- **DATA PROVIDED**:
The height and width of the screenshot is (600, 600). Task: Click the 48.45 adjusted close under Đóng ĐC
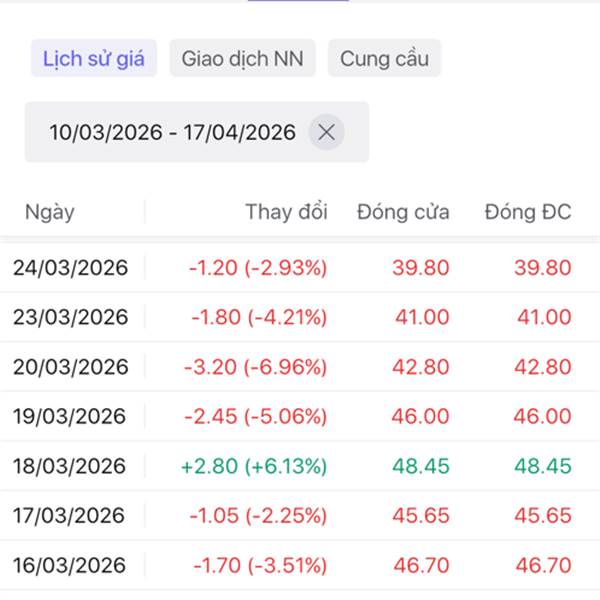coord(543,466)
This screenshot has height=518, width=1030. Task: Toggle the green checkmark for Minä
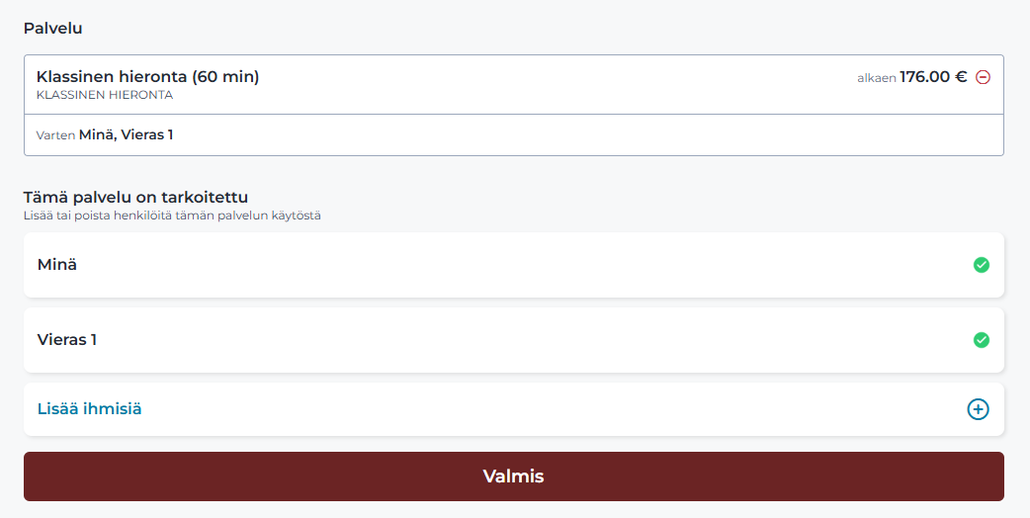point(981,265)
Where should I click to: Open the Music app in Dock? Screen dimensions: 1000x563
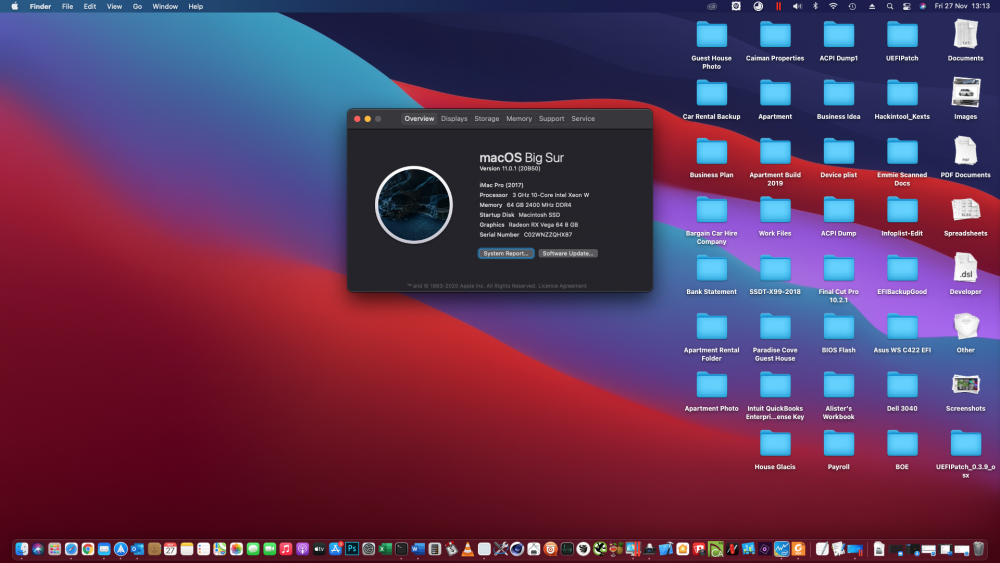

- **REQUIRED ACTION**: Print the records above again exactly. Leave out the images.

- **SOLVED EXERCISE**:
The height and width of the screenshot is (600, 600). Task: Click the 48.45 adjusted close under Đóng ĐC
coord(543,466)
This screenshot has height=518, width=1030. Task: Toggle the green checkmark for Minä
point(981,265)
Where should I click to: Open the Music app in Dock? Screen dimensions: 1000x563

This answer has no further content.